Identifying the fault in propellers is important to keep quadrotors operating safely and efficiently. The simulation-to-reality (sim-to-real) UAV fault diagnosis methods provide a cost-effective and safe approach to detecting propeller faults. However, due to the gap between simulation and reality, classifiers trained with simulated data usually underperform in real flights. In this work, a novel difference-based deep convolutional neural network (DDCNN) model is presented to address the above issue. It uses the difference features extracted by deep convolutional neural networks to reduce the sim-to-real gap. Moreover, a new domain adaptation (DA) method is presented to further bring the distribution of the real-flight data closer to that of the simulation data. The experimental results demonstrate that the DDCNN+DA model can increase the accuracy from 52.9% to 99.1% in real-world UAV fault detection.

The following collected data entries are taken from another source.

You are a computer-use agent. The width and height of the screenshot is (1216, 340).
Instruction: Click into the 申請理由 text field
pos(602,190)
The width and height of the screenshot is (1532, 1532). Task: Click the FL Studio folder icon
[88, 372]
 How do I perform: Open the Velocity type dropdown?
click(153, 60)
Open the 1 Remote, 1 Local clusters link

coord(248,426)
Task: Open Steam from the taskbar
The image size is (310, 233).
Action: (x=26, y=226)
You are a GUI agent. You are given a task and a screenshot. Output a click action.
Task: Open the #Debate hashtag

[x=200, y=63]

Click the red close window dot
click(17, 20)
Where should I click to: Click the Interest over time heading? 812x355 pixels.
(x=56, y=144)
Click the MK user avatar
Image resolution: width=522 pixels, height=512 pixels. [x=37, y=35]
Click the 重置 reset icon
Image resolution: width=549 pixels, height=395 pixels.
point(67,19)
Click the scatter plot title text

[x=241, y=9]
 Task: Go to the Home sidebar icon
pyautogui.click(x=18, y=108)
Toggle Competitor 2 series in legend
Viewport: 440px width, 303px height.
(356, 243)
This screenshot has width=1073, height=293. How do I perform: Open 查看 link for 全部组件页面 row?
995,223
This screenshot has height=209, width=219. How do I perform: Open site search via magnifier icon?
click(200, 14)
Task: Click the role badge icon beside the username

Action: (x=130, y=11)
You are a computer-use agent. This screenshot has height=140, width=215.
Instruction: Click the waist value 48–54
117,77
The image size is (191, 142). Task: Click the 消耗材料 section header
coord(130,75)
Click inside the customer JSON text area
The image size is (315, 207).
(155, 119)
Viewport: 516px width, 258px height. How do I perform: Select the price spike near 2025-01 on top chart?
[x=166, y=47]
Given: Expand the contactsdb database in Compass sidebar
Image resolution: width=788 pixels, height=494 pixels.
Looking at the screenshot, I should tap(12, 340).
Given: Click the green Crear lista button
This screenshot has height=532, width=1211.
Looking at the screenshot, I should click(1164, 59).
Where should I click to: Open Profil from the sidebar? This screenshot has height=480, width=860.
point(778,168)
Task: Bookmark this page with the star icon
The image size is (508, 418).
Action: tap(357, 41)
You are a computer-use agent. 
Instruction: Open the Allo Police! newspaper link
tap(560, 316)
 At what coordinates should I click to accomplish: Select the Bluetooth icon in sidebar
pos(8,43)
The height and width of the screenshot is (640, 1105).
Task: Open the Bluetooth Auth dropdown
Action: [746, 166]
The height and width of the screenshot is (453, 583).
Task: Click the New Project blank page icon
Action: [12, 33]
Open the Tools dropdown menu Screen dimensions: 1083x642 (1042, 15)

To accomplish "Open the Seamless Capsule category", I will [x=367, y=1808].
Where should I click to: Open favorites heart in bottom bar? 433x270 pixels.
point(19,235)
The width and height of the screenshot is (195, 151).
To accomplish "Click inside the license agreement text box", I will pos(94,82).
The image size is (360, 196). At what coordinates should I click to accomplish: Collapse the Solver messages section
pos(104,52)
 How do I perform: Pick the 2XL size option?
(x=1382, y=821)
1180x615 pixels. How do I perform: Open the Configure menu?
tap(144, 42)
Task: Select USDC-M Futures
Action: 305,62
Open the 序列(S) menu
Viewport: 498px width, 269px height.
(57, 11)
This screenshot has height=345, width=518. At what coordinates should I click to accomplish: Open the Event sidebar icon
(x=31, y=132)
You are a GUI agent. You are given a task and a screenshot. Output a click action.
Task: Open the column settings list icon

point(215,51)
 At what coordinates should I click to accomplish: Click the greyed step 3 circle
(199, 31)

翻译：识别螺旋桨故障对于保持四旋翼无人机安全高效运行至关重要。仿真到现实（sim-to-real）的无人机故障诊断方法为检测螺旋桨故障提供了一种经济高效且安全的途径。然而，由于仿真与真实环境之间存在差异，使用仿真数据训练的分类器通常在真实飞行中表现不佳。本研究提出了一种新颖的基于差异的深度卷积神经网络（DDCNN）模型来解决上述问题。该模型利用深度卷积神经网络提取的差异特征来减小仿真到现实的差距。此外，本文还提出了一种新的域自适应（DA）方法，以进一步使真实飞行数据的分布逼近仿真数据的分布。实验结果表明，DDCNN+DA模型能将真实场景无人机故障检测的准确率从52.9%提升至99.1%。